» **The problem**: Please find how many lines of the data contain the string "agent", and respond with that number only.

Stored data

# # # # # # #

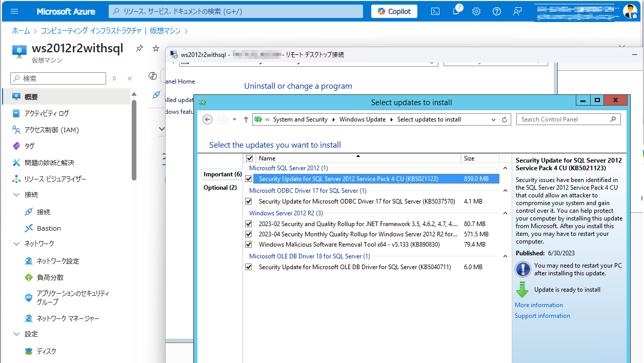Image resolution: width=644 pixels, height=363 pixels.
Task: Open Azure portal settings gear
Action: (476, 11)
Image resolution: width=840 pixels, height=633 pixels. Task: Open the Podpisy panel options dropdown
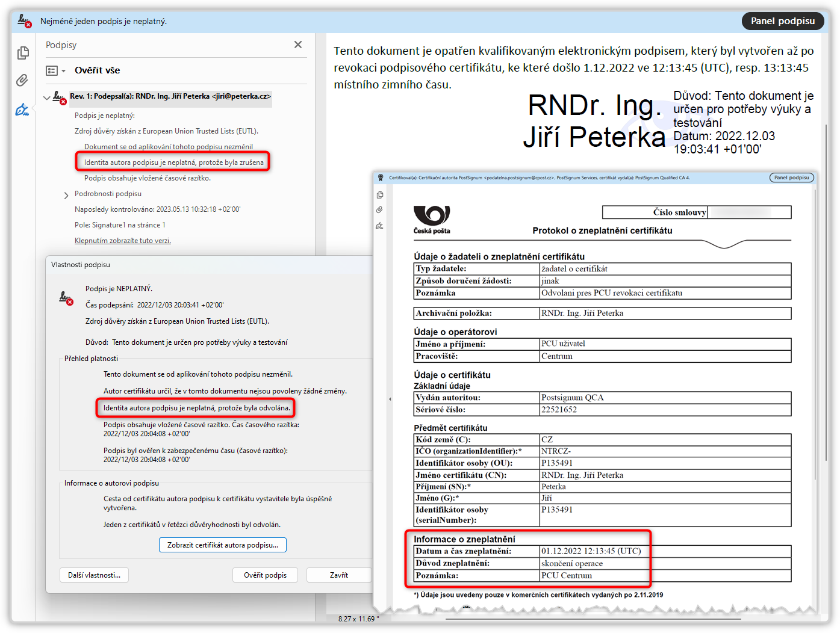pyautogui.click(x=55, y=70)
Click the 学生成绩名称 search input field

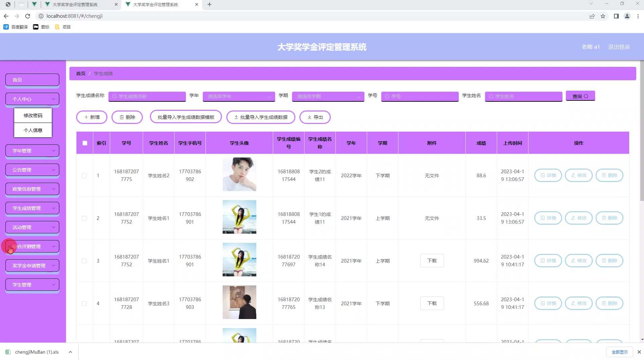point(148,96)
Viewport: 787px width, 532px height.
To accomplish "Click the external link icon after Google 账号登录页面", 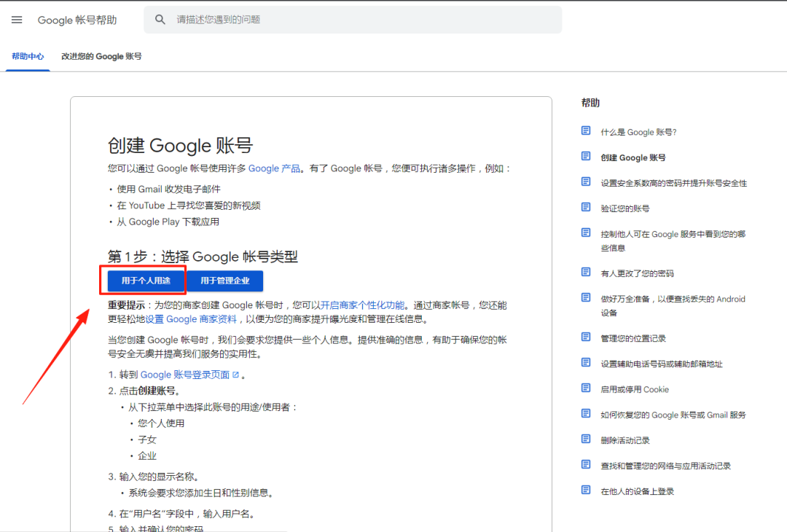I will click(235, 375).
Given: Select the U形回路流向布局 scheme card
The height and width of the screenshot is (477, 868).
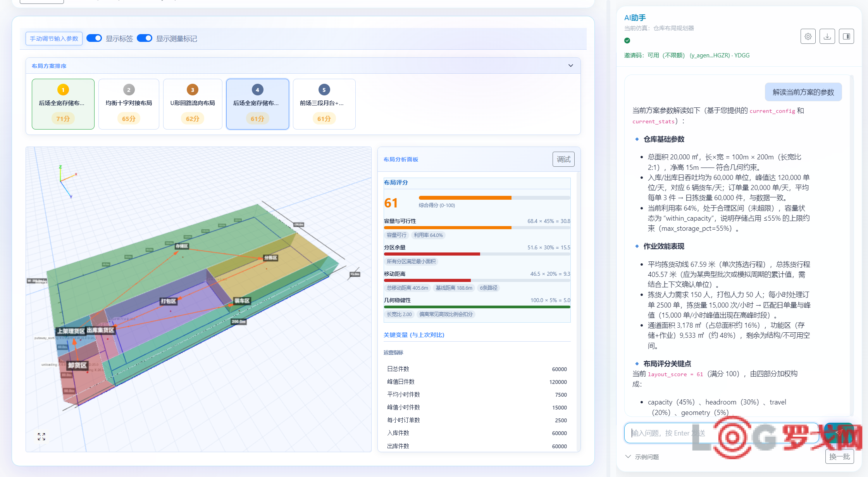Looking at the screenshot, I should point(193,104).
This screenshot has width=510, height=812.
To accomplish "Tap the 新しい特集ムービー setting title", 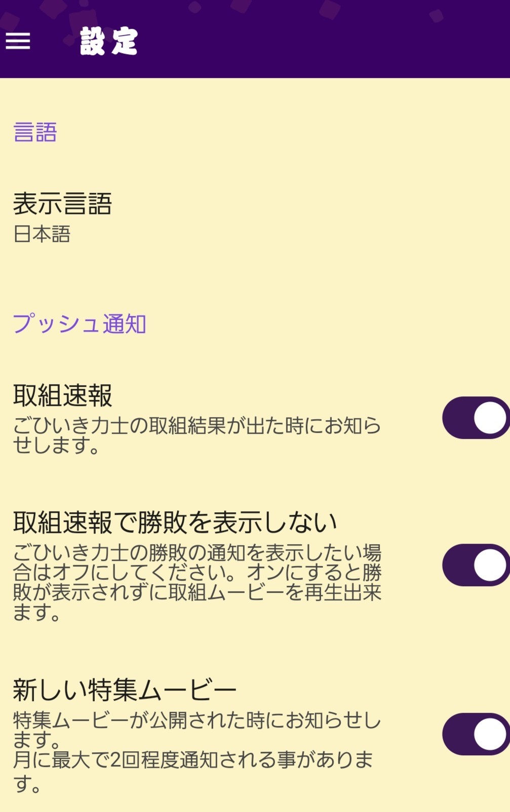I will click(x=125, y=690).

# # # # # # #

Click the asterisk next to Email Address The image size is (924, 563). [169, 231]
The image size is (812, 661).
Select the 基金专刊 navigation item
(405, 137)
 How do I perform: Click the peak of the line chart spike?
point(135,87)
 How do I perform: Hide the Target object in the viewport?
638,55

# # # # # # #

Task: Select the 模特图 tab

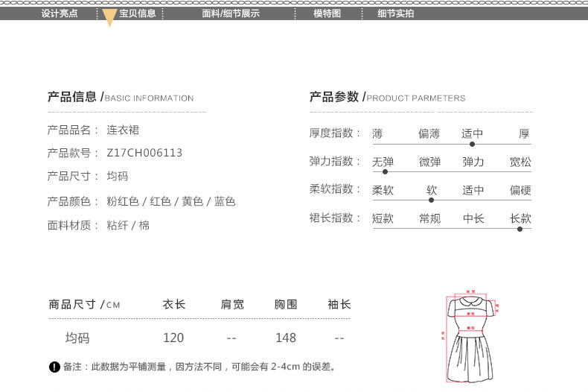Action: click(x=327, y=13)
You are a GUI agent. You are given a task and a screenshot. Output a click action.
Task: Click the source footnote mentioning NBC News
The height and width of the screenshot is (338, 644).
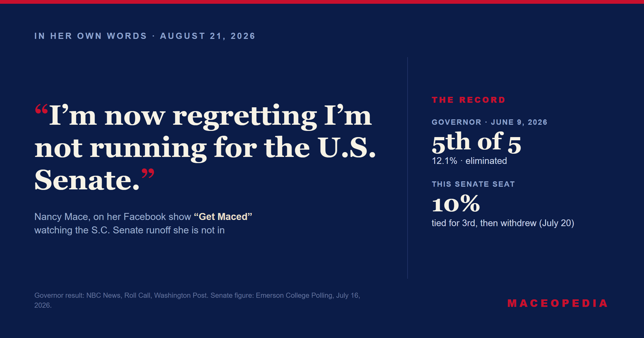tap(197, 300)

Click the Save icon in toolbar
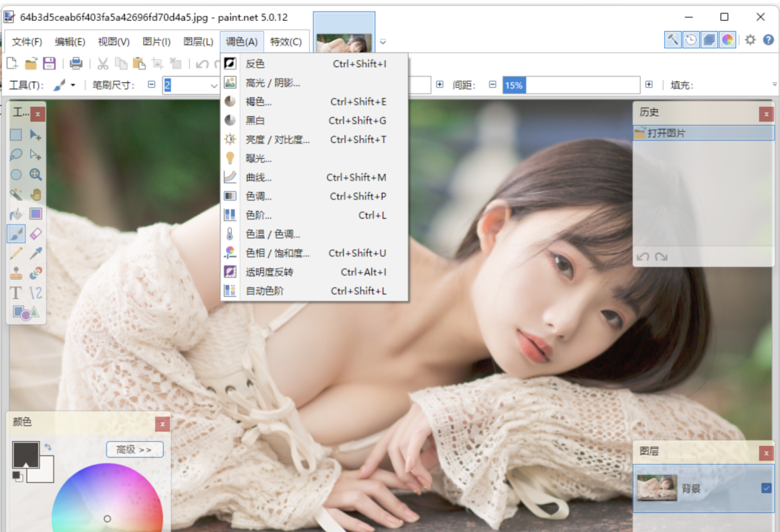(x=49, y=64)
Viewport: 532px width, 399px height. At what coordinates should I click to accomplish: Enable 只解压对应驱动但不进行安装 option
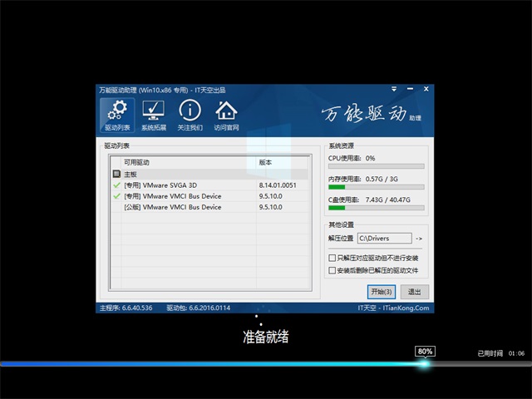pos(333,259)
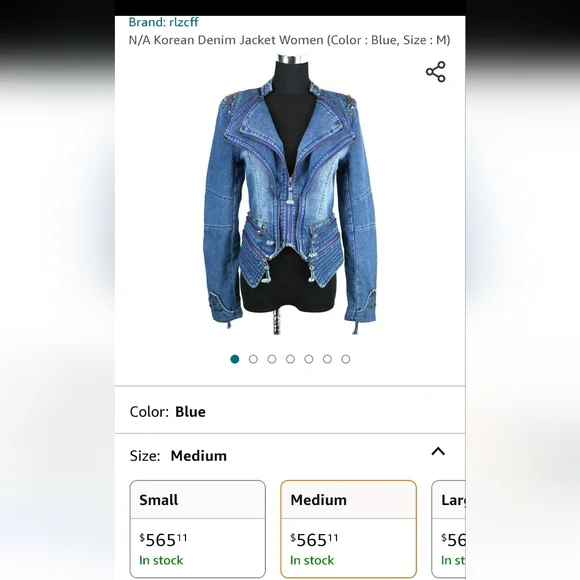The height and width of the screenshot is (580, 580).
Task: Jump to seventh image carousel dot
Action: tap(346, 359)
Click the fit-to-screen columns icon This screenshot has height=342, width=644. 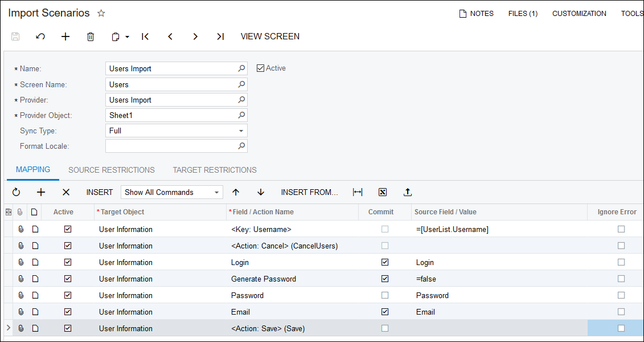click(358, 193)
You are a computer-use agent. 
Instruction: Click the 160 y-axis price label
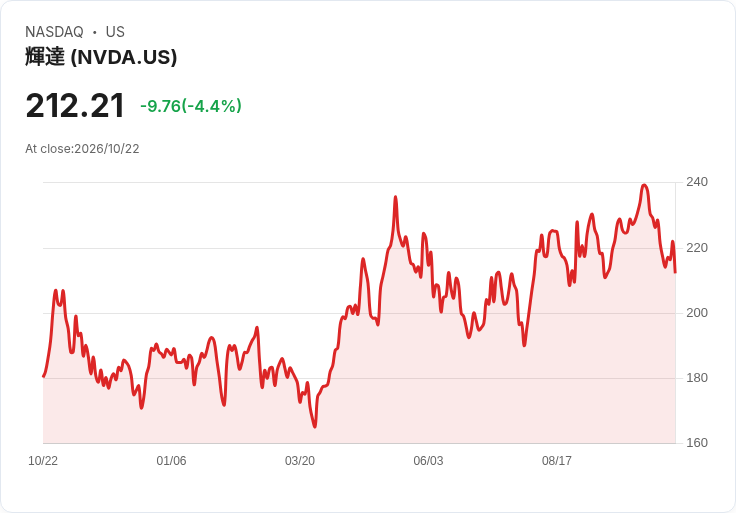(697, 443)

# # # # # # #

» **Response to the task**: 2